>>>
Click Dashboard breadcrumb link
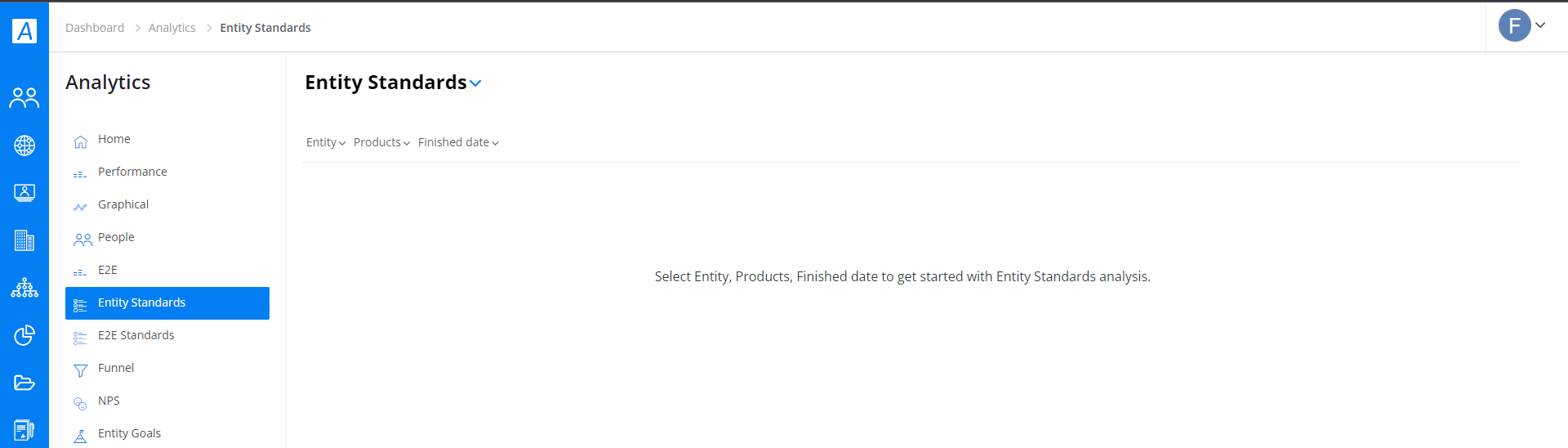 click(x=95, y=28)
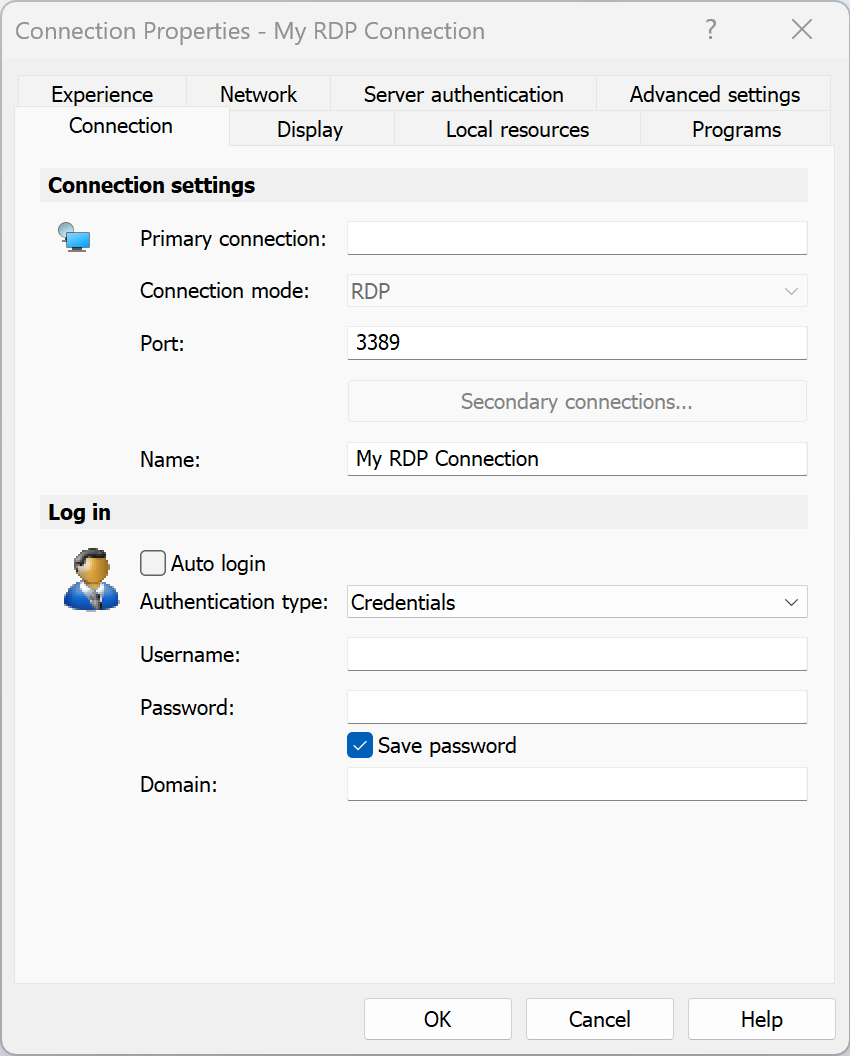Open the Advanced settings tab
The image size is (850, 1056).
[715, 94]
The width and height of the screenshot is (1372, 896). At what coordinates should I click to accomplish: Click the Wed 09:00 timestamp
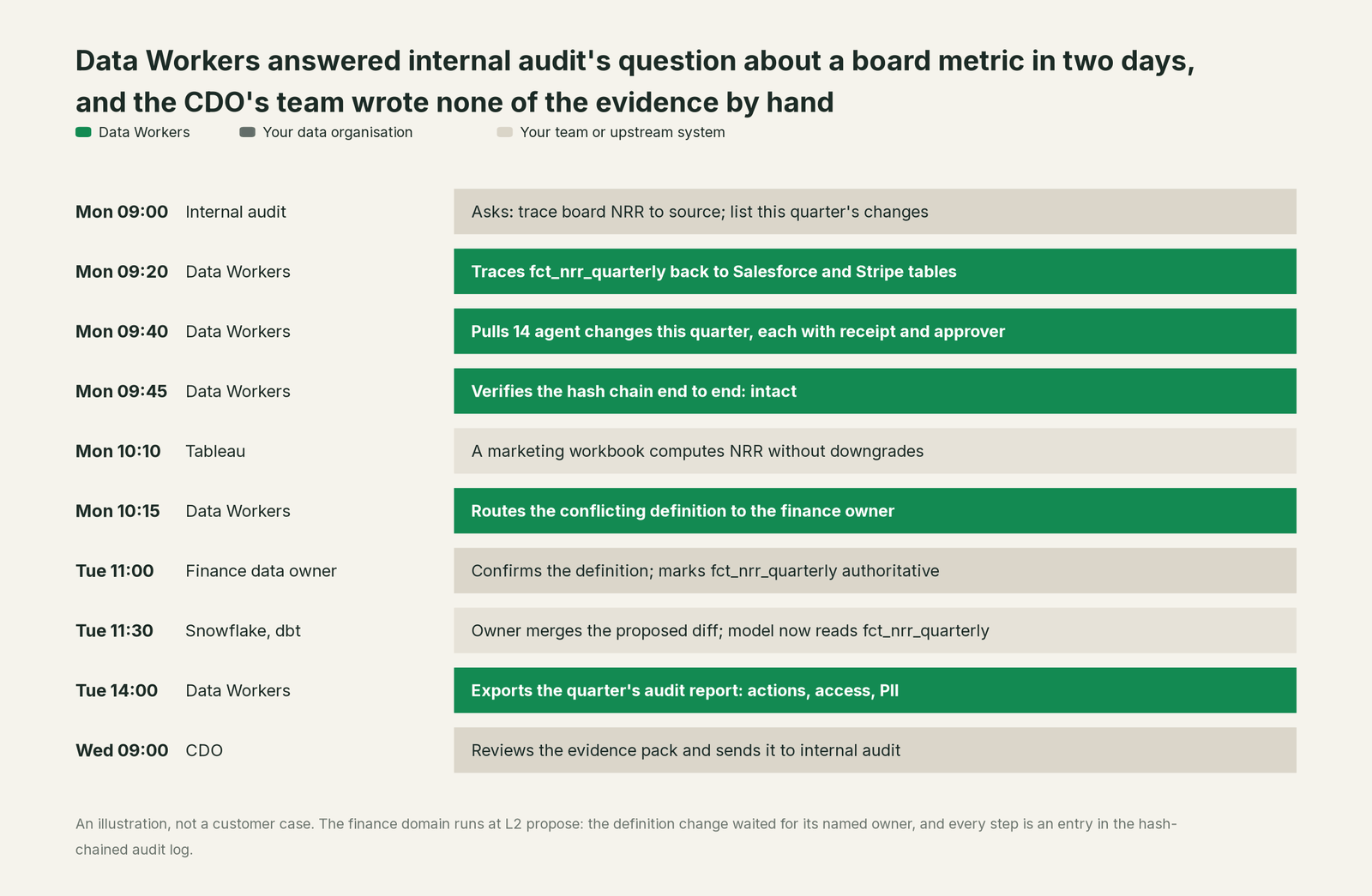coord(122,750)
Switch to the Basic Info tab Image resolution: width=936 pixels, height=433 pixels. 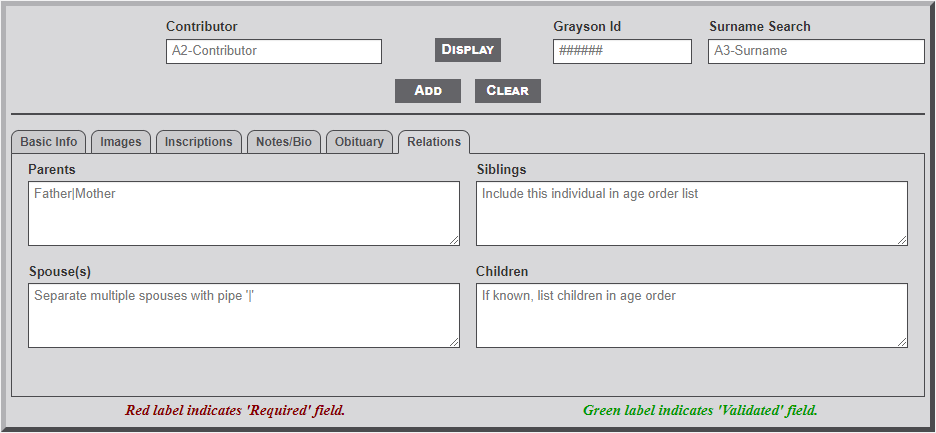point(49,142)
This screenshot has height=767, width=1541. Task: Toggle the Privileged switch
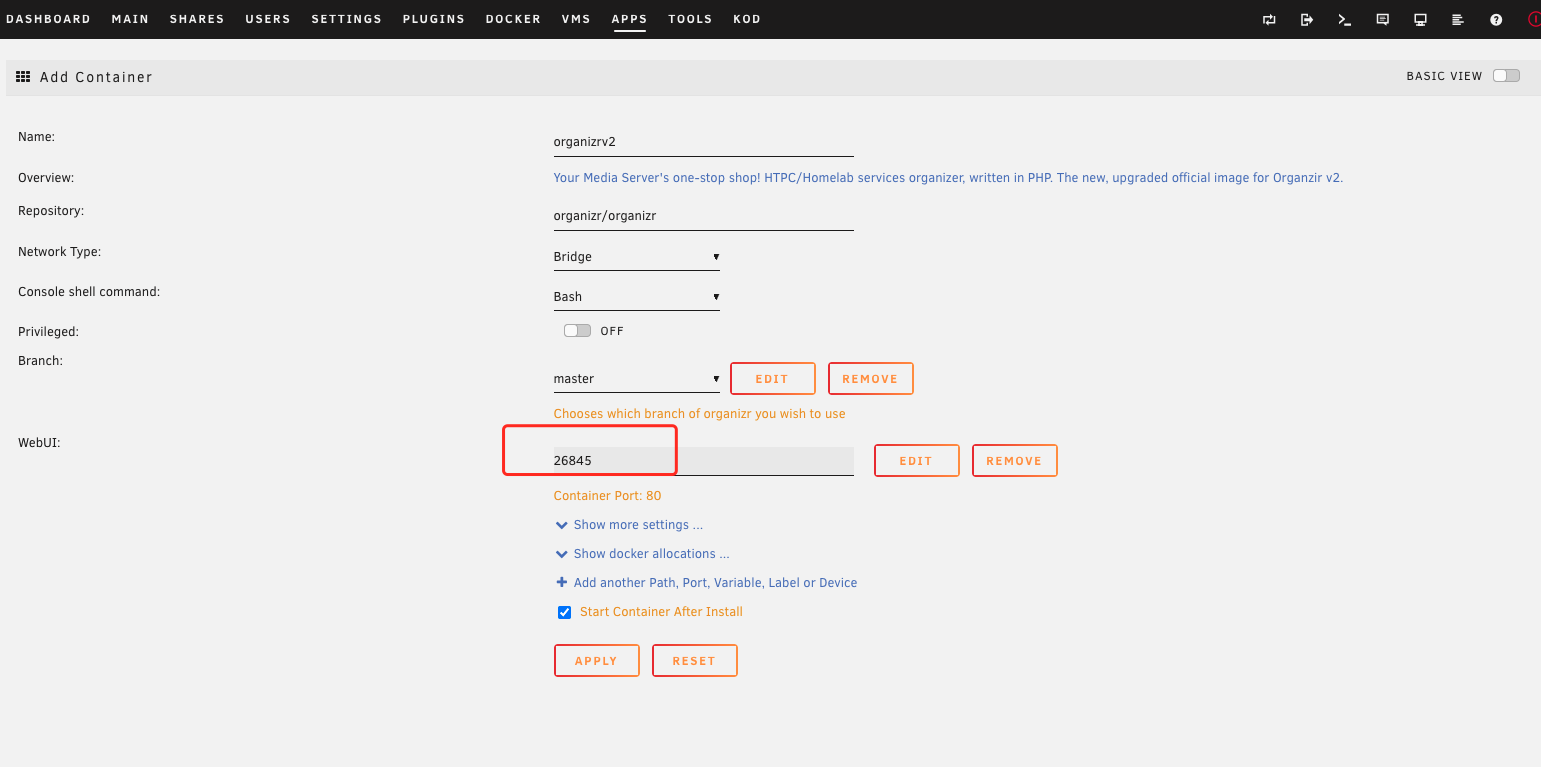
<<<
How many lines in the rows above contain the string "screenshot", with capitalization matching exactly? Reply with the number only.

2